Given passage
[Start of section]

Figure 3C shows an example of a meta-analysis with equally large I² that could not be reduced to <25% unless many studies were removed. This Cochrane review¹⁶ (CD003366) compared taxane containing regimens for metastatic breast cancer. The comparison used in this specific dataset was overall effect of taxanes and the outcome overall response among randomized patients (Comparison: 01 Outcome: 03 in the specific Cochrane review). The meta-analysis had 16 studies and I² estimated at 75% (95% CI: 57–84%). The omission of five studies (open boxes in the graph) decreased I² to 17% (95% CI: 0–52%). The same studies were selected for removal in all variants of the sequential or combinatorial algorithm. The reviewers had separated the dataset in subgroups based on the comparison regimen used. This was thought to explain some of the statistical heterogeneity, but actually the largest subgroup (10 studies, single agent taxane vs another agent) had an even larger point estimate of between-study heterogeneity (I² = 83%) than the overall analysis. All five excluded studies were from this subgroup. The reviewers commented also about the low reporting quality of all studies and the differences in the definition of response across trials. Poor reporting may be associated with other flaws and biases that may have affected the estimates of the treatment effect, introducing substantial heterogeneity, but these additional flaws or biases are probably occult and difficult to decipher.

[End of section]

Stored records
[Start of section]

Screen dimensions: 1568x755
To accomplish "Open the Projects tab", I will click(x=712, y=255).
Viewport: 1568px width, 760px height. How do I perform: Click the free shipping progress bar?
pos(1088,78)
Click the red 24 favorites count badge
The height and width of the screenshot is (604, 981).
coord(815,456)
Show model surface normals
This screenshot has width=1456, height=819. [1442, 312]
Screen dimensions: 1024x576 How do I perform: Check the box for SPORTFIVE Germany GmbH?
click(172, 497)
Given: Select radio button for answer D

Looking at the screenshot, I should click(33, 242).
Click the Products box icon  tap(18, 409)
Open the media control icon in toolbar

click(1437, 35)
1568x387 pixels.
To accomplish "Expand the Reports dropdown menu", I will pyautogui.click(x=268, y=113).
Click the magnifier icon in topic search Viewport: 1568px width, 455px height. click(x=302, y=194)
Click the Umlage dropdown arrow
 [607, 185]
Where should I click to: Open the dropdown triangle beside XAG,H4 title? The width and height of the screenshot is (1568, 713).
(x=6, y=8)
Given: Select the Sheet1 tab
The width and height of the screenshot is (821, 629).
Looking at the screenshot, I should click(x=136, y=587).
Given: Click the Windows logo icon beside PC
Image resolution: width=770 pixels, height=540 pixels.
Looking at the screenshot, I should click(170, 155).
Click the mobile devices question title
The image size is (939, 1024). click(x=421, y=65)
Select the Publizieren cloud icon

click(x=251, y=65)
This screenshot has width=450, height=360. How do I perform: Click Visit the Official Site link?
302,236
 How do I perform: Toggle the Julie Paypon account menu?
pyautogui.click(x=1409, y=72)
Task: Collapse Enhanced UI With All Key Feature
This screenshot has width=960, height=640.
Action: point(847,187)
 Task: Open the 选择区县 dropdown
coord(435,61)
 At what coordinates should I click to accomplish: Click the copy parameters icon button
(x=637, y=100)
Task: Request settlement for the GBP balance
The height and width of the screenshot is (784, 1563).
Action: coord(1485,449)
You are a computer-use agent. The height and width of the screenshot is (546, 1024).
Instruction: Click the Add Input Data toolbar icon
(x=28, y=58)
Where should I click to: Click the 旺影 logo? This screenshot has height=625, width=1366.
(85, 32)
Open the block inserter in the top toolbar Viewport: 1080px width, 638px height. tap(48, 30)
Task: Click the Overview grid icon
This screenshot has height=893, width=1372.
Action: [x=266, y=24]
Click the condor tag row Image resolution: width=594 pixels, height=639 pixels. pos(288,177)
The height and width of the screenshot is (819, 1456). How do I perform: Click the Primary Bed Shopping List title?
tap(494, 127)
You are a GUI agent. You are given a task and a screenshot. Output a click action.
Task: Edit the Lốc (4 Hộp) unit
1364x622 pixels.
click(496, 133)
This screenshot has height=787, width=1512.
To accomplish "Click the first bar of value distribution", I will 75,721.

[End of section]

Exercise
Render this sentence from the heterogeneity passage in Spanish: "The same studies were selected for removal in all variants of the sequential or combinatorial algorithm."

Task solution
Se seleccionaron los mismos estudios para su eliminación en todas las variantes del algoritmo secuencial o combinatorio.